Surrogates Movie Review

surrogates-posterThink Blade Runner mixed with a little bit of I,Robot and A.I., with a twist of Total Recall and Strange Days, and that’s what I thought Surrogates was going to be. I really, REALLY wanted to love this film. The concept just seemed so cool. Surrogate robots designed to allow paraplegics, or severely ill and disabled people, to live active lifestyles (by linking the robots directly into a person’s neural system). In the film, when the technology goes mainstream, things get complicated. Crime goes down, society becomes more utopic….life is wonderful. Not so much – especially when the inventor of the surrogate technology decides he has created an abomination, and wants to end it all. He develops a weapon with a virus that destroys the surrogates but has a nasty side effect of killing the host human. Still, he is willing to sacrifice over a billion people using surrogates to correct his mistake.

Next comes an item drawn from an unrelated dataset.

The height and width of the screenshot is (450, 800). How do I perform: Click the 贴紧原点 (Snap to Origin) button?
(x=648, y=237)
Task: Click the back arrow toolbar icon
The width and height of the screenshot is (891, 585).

Sounds interesting, right? Like I said, it has so much potential which, unfortunately, was just not realized in the 88 minutes of this film. Even the relationship between Willis and his wife felt superficial, not because of the surrogates, but it just had no depth…no soul, a feeling which extended into most of the film for me. Let’s just say Wall-E got it right – what happens when you sit around in a chair having robots do things for you? Yep, you get fat, you lose bone density, your muscles atrophy. Apart from a brief glimpse of a pallid-looking Radha Mitchell, most of the people using their surrogates seemed pretty unaffected. That took away some of the realism for me.

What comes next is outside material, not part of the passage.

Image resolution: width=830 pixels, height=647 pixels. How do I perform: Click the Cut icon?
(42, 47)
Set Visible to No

There’s no way I can ever get back those 88 minutes or my $9. I kind of wished that I had a surrogate watching it for me. As much as I adore Bruce Willis, I am sorry to say that Surrogates was way under par. While the script was a great concept, I just don’t think it was executed as well as it could have been. The cinematic screen effects of the “doll-like” surrogates were pretty good especially in a couple of the action sequences but overall it just fell flat. Willis is a big screen personality with a lot of street/blockbuster cred, and frankly, I expected more.

Sadly, one of the worst of 2009 in my book.